Muitas vezes como leitor você pode dizer que gostou de um livro, mas na realidade gostou do enredo. Ou ainda, gostou das ideias apresentadas pelo autor. Pode também gostar de alguma técnica de narrativa inovadora ou mesmo difícil de usar, mas que o escritor soube dominar muito bem. Mas a verdade é que depois de um tempo como leitor, ter os três elementos combinados vai se tornando algo cada vez mais raro, e é por isso que enquanto lia O filho de mil homens, de Valter Hugo Mãe (agora com maiúsculas!), já o fazia pensando que era livro para entrar fácil nos favoritos do ano. Sim, todos os elementos estão ali. E sim, se você como eu também se apaixonou por A máquina de fazer espanhóis, deve correr atrás sem perder tempo – vale a pena até furar aquela sua interminável lista de leituras pendentes, acredite.

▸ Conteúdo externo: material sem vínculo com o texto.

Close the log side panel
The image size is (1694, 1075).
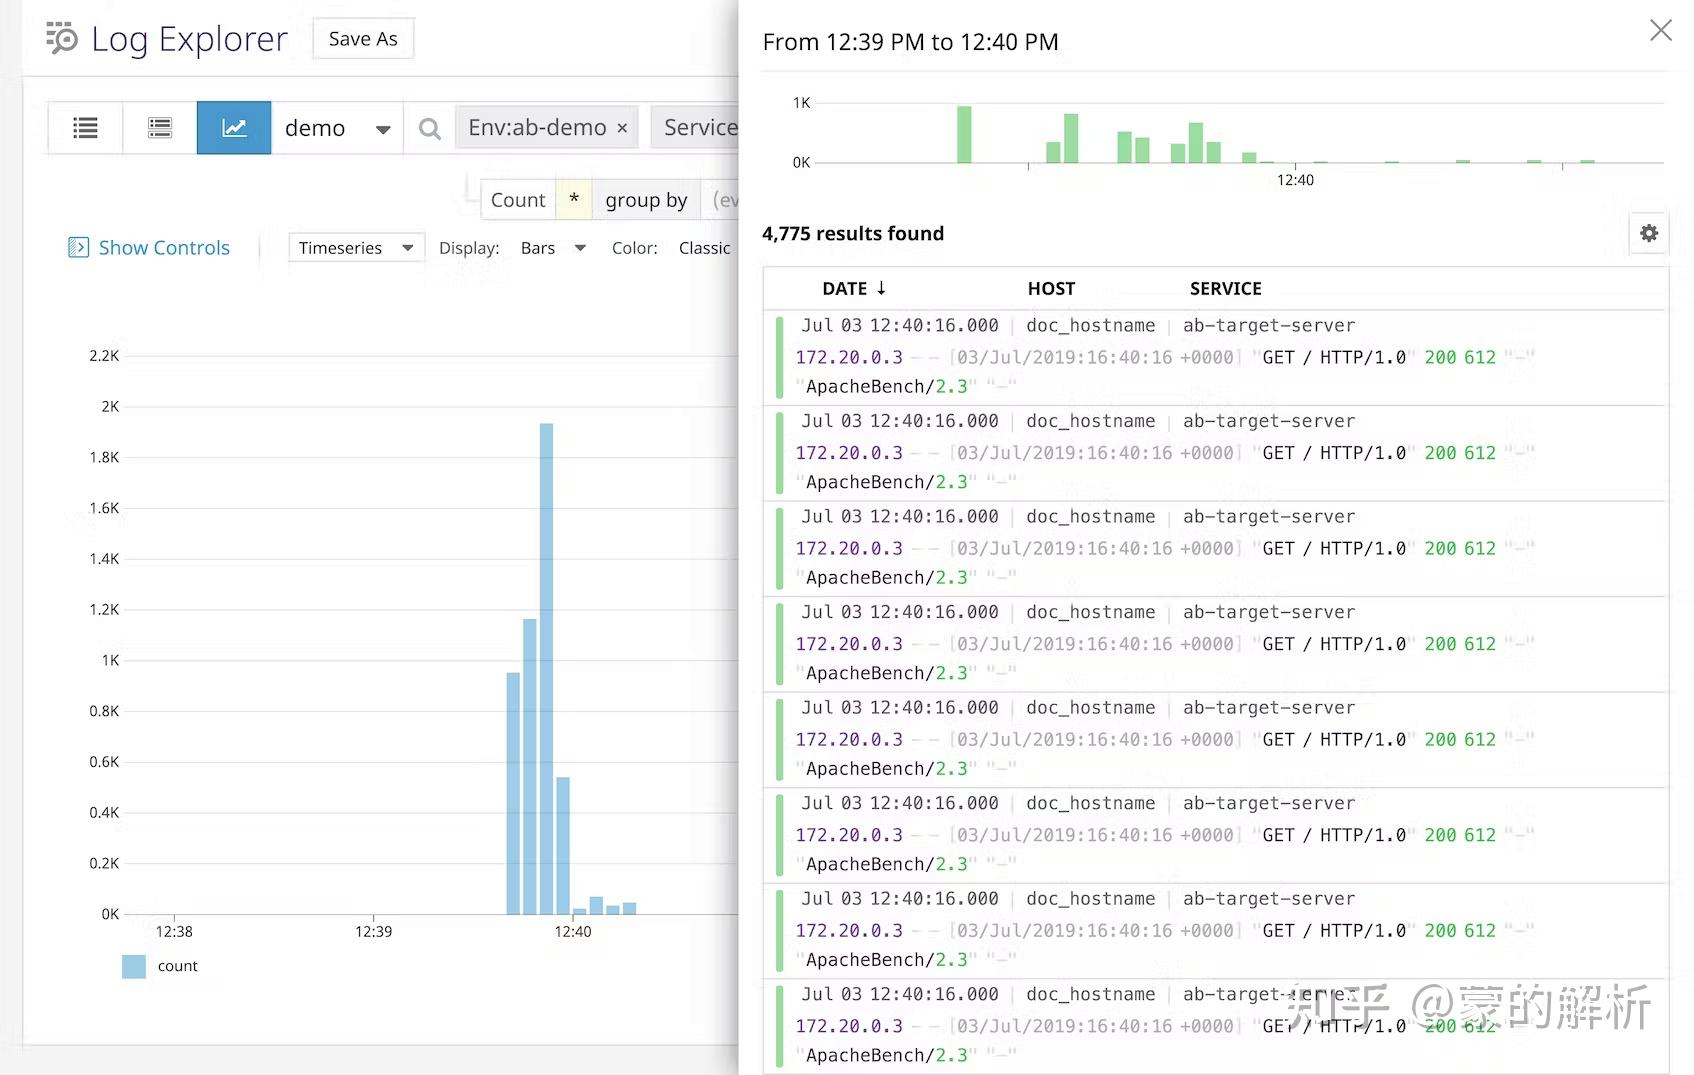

O enredo encanta porque, embora melancólico, é de uma doçura surpreendente. Temos inicialmente um pescador chamado Crisóstomo, que ao chegar nos 40 anos se dá conta que por conta de fracassos na vida amorosa é agora um homem sem filho. E ele realmente acredita que um filho o tornaria completo, tiraria dele uma tristeza na qual mergulhara. “Via-se metade no espelho porque se via sem mais ninguém, carregado de ausência e silêncios como os precipícios ou poços fundos“. Sai então procurando alguém que o aceite como um pai, para encontrar Camilo, metade como ele que com Crisóstomo forma algo inteiro, completo. Até que o menino sugere ao pai que busque uma mulher, para que seja o dobro.